Easy(er) Leak Testing With NTT

David Baron recently put out the call for there to be more leak testing on trunk builds.  We have a number of regressions that we need to find and fix before Firefox 3 goes out the door. The best way to do leak testing has always been to use his excellent leak-gauge script which catches more leaks than the leak monitor extension. Unfortunately the leak-gauge script is not the easiest of beasts to play around with.

Thankfully for some time now Nightly Tester Tools has had the leak-gauge script included in it to hopefully make this process a bit easier. I discovered today that that functionality has actually been broken on trunk builds so make sure you pick up the latest version 1.3b1 if you want to use it (don’t worry i should be pretty stable as betas go). Once installed just go to Tools – Nightly Tester Tools – Analyse Leak Log. Tell it where to find your log and it will create a leak report that you can copy to the clipboard at the touch of a button.

Unfortunately you still need to actually create the leak log, I suggest a script something like this (will need adapting for other platforms):

cp -f nspr.log lastnspr.log
export NSPR_LOG_MODULES=DOMLeak:5,DocumentLeak:5,nsDocShellLeak:5
export NSPR_LOG_FILE=/Users/dave/nspr.log
/Applications/Minefield.app/Contents/MacOS/firefox-bin

Then you can analyse lastnspr.log while still logging the current run. In Firefox you can even set the log analyser as the home page so it automatically loads the last log on startup.

Note that you can’t analyse the log being generated by a currently running app, nor one from a crashed session in an app, both will look hideously leaky. Please be sure to file good memory leak bugs and good leak hunting.

Extension Updates

Obviously for those keeping up with this rather minimal blog I’m somewhat behind where I hoped to be since my last post. Still no new release of Nightly Tester Tools so I thought it worth giving a quick roundup of the few extension’s I’m still working actively on and what’s happening with them:

Nightly Tester Tools is getting the main development work right now. My previous few weekends have been spent working on coding zip support so that it can update an extension’s compatibility info on the fly in the xpi file. This will allow the Mozilla extension manager to do it’s job, which is handling the safe install of the extension itself. Right now I’ve slowed down because I’m about to start talking to Mozilla about getting the zip writing component into the Mozilla platform which will undoubtedly require some API changes. That and I don’t have a Linux or Windows platform to do a build of the component on. If anyone wants to volunteer to assist (you need to already have experience of building a mozilla app) then please get in touch.

Tab Sidebar is an extension that many are waiting for the updates that I currently have in development. A lot of it is there and working, unfortunately there are also some broken bits so it’s really a case of finding the time to get those fixed.

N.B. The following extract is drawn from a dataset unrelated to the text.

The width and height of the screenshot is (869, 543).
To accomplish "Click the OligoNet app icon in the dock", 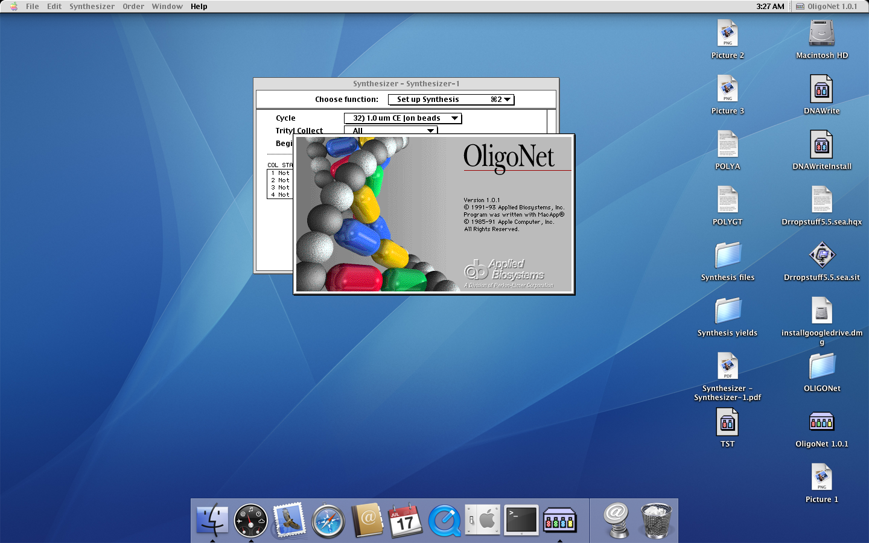I will tap(559, 520).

/Find Bar/ is now totally broken on trunk builds of Firefox, but should still be ok on 2.0.0.x builds, though I have had a few error reports and suggestions on how to proceed. The next steps are to make this handle block content in pages as paragraphs and then to try to find and fix what’s causing a rare crash. I also need to work out how toadd to the new find bar widget on trunk without duplicating too much of it, but so far that’s proving to be tough.

Toolbar Thinger is not receiving a lot of attention. I have had some good reports that people are finding it very useful, also a couple of reports of problems unfortunately not in enough detail for me to be able to track the issues down. At some point I want to find a nice icon for it, do a full track through for any issues I’ve missed and then do a first proper release.

Update Channel Selector was always a very simple extension and so unsurprisingly it’s not needed a lot of work. Unfortunately it seems that Vista has changed that. In order to change the channel, the extension has to overwrite a file in the application’s installation directory. Vista doesn’t let you do that as easily as previous versions of Windows did. Unfortunately I do not have a Vista machine to play with so resolving that could take time.

Finally I have taken the step of marking JavaScript Options and Cookie Extras as officially discontinued. It’s unfortunate but I do all this work in my spare time and as you can see from above, I simply do not have enough of it to be able to keep up with the extensions that I want to spend time on, let alone those that I have lost interest in. I will continue to make the extension’s available on my site and I have decided that if enough people let me know that the extension works flawlessly in newer versions of the application then I will update the compatibility information (I am about to do this for Cookie Extras). However I will be releasing no new versions of these extensions.

Since both those extensions are open source (as are all my extensions) if anyone particularly wants to take over development of them then I am happy to discuss that possibility.